### TASK
Only an exact, line-for-line copy of the data will serve as the answer.

(Saved data entries)
================
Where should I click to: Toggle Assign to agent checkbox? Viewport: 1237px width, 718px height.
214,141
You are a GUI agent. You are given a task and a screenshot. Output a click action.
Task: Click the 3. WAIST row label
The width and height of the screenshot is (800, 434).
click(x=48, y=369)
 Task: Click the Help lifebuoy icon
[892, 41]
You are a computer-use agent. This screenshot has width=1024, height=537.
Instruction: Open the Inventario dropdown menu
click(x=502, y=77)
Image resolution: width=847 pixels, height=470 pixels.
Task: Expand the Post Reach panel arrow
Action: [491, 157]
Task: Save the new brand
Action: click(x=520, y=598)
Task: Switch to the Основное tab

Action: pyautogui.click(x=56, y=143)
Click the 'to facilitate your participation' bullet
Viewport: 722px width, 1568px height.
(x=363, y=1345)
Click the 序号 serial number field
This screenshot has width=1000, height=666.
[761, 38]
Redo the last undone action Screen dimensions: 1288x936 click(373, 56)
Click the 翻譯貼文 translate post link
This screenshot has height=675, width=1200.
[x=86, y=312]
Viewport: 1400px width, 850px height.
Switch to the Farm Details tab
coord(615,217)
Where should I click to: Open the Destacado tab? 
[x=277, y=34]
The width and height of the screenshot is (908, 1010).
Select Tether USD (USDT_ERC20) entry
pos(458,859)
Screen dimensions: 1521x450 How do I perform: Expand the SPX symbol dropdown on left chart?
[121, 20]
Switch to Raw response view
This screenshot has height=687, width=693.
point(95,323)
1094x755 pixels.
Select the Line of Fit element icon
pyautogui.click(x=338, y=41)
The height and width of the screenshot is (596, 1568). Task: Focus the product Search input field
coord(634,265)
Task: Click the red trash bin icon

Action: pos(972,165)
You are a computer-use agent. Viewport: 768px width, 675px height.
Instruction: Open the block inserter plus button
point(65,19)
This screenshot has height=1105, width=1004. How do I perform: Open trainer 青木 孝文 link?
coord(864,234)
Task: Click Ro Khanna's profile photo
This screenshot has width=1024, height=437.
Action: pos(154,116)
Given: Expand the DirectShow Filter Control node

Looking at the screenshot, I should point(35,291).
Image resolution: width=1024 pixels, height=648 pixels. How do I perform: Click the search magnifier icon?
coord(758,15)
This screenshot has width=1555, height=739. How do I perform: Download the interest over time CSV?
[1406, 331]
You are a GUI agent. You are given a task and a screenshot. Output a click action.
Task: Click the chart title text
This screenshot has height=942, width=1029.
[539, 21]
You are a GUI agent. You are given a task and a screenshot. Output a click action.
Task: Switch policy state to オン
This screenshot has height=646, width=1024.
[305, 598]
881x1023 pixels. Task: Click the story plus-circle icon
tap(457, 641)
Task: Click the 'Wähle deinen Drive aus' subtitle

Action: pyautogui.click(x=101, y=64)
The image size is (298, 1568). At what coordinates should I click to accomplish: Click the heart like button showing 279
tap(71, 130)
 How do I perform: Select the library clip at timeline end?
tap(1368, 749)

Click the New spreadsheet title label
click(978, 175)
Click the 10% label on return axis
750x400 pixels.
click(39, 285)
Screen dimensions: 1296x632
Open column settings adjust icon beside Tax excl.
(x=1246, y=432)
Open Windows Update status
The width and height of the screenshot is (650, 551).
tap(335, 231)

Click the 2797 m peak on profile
================
### ANSWER TO THIS EXERCISE
Where should I click to: Toggle Assign to agent checkbox? Viewport: 1237px width, 718px height.
214,141
You are a GUI agent. You are given a task and a screenshot. Output a click action.
Task: Click the 3. WAIST row label
The width and height of the screenshot is (800, 434).
click(x=48, y=369)
 Task: Click the Help lifebuoy icon
[892, 41]
You are a computer-use agent. This screenshot has width=1024, height=537.
Instruction: Open the Inventario dropdown menu
click(x=502, y=77)
Image resolution: width=847 pixels, height=470 pixels.
Task: Expand the Post Reach panel arrow
Action: [491, 157]
Task: Save the new brand
Action: click(x=520, y=598)
Task: Switch to the Основное tab

Action: pyautogui.click(x=56, y=143)
Click the 'to facilitate your participation' bullet
Viewport: 722px width, 1568px height.
(x=363, y=1345)
Click the 序号 serial number field
This screenshot has width=1000, height=666.
[761, 38]
Redo the last undone action Screen dimensions: 1288x936 click(373, 56)
Click the 翻譯貼文 translate post link
This screenshot has height=675, width=1200.
[x=86, y=312]
Viewport: 1400px width, 850px height.
Switch to the Farm Details tab
coord(615,217)
Where should I click to: Open the Destacado tab? 
[x=277, y=34]
The width and height of the screenshot is (908, 1010).
Select Tether USD (USDT_ERC20) entry
pos(458,859)
Screen dimensions: 1521x450 How do I perform: Expand the SPX symbol dropdown on left chart?
[121, 20]
Switch to Raw response view
This screenshot has height=687, width=693.
point(95,323)
1094x755 pixels.
Select the Line of Fit element icon
pyautogui.click(x=338, y=41)
The height and width of the screenshot is (596, 1568). Task: Focus the product Search input field
coord(634,265)
Task: Click the red trash bin icon

Action: pos(972,165)
You are a computer-use agent. Viewport: 768px width, 675px height.
Instruction: Open the block inserter plus button
point(65,19)
This screenshot has height=1105, width=1004. How do I perform: Open trainer 青木 孝文 link?
coord(864,234)
Task: Click Ro Khanna's profile photo
This screenshot has width=1024, height=437.
Action: pos(154,116)
Given: Expand the DirectShow Filter Control node

Looking at the screenshot, I should point(35,291).
Image resolution: width=1024 pixels, height=648 pixels. How do I perform: Click the search magnifier icon?
coord(758,15)
This screenshot has width=1555, height=739. How do I perform: Download the interest over time CSV?
[1406, 331]
You are a GUI agent. You are given a task and a screenshot. Output a click action.
Task: Click the chart title text
This screenshot has height=942, width=1029.
[539, 21]
You are a GUI agent. You are given a task and a screenshot. Output a click action.
Task: Switch policy state to オン
This screenshot has height=646, width=1024.
[305, 598]
881x1023 pixels. Task: Click the story plus-circle icon
tap(457, 641)
Task: Click the 'Wähle deinen Drive aus' subtitle

Action: pyautogui.click(x=101, y=64)
The image size is (298, 1568). At what coordinates should I click to accomplish: Click the heart like button showing 279
tap(71, 130)
 How do I perform: Select the library clip at timeline end?
tap(1368, 749)

Click the New spreadsheet title label
click(978, 175)
Click the 10% label on return axis
750x400 pixels.
click(39, 285)
Screen dimensions: 1296x632
Open column settings adjust icon beside Tax excl.
(x=1246, y=432)
Open Windows Update status
The width and height of the screenshot is (650, 551).
tap(335, 231)

Click the 2797 m peak on profile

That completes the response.